WORK INSTRUCTION.
Where the word "computer" appears in a line below, copy the whole line.

+ + + + + + +

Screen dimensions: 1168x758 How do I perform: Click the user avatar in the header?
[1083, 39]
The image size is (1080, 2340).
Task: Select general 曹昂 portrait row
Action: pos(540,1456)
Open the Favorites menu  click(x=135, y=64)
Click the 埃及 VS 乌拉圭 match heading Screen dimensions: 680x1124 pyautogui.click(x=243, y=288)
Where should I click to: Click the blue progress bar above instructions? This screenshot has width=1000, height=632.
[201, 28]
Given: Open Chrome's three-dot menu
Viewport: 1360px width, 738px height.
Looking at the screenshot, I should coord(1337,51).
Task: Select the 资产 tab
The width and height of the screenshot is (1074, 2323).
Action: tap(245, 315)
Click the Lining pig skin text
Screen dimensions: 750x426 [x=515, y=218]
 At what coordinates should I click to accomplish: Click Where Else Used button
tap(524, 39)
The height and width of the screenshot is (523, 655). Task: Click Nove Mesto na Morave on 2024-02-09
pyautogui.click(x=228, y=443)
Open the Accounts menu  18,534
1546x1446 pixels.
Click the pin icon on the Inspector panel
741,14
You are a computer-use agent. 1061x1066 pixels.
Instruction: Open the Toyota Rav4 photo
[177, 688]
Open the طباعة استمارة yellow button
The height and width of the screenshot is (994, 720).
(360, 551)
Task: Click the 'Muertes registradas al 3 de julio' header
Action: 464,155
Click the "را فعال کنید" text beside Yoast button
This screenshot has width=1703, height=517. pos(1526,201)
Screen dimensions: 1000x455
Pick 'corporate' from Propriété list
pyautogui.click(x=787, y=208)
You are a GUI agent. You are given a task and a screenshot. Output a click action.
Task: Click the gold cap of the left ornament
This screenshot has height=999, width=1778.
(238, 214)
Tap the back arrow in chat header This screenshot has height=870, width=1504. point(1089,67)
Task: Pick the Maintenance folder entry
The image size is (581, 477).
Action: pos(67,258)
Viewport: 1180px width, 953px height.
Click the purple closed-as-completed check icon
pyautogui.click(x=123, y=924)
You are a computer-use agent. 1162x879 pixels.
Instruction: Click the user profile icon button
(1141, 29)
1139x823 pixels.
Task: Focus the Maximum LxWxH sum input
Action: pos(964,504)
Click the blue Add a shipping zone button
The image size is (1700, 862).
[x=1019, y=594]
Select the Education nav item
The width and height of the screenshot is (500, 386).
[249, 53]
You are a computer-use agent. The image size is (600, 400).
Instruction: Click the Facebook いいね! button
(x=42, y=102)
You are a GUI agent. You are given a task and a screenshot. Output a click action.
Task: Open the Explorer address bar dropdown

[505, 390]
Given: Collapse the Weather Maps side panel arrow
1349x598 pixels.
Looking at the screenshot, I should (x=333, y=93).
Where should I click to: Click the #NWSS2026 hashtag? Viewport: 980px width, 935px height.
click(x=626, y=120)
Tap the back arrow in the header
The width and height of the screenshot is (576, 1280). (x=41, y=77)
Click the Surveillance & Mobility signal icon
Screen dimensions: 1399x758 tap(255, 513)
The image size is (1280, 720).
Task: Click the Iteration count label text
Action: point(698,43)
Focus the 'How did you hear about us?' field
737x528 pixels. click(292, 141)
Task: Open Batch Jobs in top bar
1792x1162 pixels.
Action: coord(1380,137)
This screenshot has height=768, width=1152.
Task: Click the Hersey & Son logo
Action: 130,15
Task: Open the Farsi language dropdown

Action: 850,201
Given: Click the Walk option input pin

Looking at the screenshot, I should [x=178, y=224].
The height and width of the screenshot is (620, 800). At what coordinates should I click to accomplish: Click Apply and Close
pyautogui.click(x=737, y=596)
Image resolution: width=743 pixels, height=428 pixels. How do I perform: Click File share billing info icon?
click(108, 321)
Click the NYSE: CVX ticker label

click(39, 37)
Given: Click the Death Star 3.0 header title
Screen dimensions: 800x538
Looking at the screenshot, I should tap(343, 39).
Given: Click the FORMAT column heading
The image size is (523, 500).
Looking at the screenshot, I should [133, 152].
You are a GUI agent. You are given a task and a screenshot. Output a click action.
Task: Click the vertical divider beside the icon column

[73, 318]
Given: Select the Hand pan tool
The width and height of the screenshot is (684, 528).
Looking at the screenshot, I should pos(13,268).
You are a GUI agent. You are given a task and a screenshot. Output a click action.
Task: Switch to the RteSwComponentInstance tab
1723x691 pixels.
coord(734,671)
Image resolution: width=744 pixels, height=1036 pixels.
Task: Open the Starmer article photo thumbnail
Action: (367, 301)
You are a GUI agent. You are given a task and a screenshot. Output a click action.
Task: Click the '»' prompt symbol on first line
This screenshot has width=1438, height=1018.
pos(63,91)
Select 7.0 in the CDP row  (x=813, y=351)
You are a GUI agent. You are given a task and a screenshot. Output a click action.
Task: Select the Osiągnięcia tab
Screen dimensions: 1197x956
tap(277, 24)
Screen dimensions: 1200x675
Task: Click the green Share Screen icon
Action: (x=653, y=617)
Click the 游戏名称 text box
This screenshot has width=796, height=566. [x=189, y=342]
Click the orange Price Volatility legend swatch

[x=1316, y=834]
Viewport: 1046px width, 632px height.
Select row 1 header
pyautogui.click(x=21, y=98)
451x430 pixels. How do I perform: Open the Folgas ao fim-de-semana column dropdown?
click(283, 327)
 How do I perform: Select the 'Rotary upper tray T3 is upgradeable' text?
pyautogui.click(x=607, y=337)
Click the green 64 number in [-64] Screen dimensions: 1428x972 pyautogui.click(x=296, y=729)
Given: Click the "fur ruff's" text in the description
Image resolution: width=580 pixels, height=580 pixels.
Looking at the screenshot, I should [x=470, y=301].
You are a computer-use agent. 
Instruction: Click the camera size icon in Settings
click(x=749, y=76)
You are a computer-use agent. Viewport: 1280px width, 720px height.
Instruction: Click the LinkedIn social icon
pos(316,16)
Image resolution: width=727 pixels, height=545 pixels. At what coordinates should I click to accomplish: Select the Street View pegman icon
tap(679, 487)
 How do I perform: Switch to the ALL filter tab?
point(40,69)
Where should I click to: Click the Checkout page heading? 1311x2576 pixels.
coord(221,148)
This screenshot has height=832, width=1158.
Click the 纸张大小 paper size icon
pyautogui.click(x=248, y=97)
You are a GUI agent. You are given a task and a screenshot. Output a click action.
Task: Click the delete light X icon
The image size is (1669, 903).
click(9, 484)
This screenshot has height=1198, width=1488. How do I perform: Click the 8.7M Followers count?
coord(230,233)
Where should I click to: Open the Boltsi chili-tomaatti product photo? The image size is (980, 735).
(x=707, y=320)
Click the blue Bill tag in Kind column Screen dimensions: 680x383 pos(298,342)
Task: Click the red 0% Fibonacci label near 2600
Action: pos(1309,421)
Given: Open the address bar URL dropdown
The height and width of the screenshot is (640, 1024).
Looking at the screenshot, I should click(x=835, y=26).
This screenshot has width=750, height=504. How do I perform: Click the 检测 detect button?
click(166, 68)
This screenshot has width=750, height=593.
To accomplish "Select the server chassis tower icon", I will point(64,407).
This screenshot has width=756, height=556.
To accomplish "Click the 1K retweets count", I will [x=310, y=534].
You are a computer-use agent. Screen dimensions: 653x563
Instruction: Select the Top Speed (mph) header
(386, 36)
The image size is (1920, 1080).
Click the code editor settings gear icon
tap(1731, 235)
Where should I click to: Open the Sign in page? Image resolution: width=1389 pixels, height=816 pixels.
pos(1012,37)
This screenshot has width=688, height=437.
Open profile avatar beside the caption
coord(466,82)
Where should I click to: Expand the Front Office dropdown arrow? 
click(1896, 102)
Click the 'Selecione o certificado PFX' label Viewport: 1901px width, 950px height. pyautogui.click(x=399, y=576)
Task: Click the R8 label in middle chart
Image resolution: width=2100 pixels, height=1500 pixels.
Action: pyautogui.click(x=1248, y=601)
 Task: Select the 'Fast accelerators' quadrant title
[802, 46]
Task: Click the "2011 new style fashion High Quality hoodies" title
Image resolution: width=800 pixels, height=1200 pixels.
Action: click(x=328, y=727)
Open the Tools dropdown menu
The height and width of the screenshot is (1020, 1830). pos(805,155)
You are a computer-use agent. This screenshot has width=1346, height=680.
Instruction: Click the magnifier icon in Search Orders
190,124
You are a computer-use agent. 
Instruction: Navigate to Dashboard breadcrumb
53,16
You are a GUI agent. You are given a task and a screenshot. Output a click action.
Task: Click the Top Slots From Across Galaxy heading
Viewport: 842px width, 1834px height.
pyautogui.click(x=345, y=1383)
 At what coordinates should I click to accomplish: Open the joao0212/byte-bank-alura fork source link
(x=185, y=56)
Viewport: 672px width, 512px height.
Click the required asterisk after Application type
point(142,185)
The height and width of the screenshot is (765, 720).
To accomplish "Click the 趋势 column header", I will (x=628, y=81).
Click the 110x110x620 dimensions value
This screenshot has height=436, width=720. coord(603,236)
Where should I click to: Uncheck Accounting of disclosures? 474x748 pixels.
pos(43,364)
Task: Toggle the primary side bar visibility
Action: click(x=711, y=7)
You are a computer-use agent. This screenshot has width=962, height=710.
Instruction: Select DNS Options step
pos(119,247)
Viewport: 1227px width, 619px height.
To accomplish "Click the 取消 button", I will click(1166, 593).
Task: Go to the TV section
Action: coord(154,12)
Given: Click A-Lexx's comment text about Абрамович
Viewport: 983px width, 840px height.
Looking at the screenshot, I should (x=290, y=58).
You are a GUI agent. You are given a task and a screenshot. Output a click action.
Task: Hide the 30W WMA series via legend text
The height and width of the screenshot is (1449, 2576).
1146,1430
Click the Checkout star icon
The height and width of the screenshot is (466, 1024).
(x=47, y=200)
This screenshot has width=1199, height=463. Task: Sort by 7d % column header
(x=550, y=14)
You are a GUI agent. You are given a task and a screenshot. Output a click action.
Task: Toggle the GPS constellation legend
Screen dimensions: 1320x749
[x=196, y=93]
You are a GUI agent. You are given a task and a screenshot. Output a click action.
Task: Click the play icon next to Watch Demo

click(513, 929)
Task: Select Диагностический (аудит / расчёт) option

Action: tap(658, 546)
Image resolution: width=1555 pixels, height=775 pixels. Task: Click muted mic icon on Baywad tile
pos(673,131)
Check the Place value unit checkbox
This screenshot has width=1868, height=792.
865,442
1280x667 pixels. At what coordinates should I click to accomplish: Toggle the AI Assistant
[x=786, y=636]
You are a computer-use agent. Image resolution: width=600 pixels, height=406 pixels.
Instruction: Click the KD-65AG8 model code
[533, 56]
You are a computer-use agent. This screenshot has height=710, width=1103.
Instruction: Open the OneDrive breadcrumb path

+ + + + + + +

PROBLEM SOLUTION.
You are a computer-use agent. 1061x1066 pixels.
You are a computer-use agent. 1162x879 pixels.
You are a computer-use agent. The image size is (600, 400).
You are a computer-use agent. 
You are a computer-use agent. Viewport: 1280px width, 720px height.
You are a computer-use agent. Screen dimensions: 653x563
You are a computer-use agent. This screenshot has width=1346, height=680.
You are a computer-use agent. 
You are a computer-use agent. This screenshot has width=962, height=710.
You are a computer-use agent. Image resolution: width=600 pixels, height=406 pixels.
You are a computer-use agent. This screenshot has height=710, width=1103.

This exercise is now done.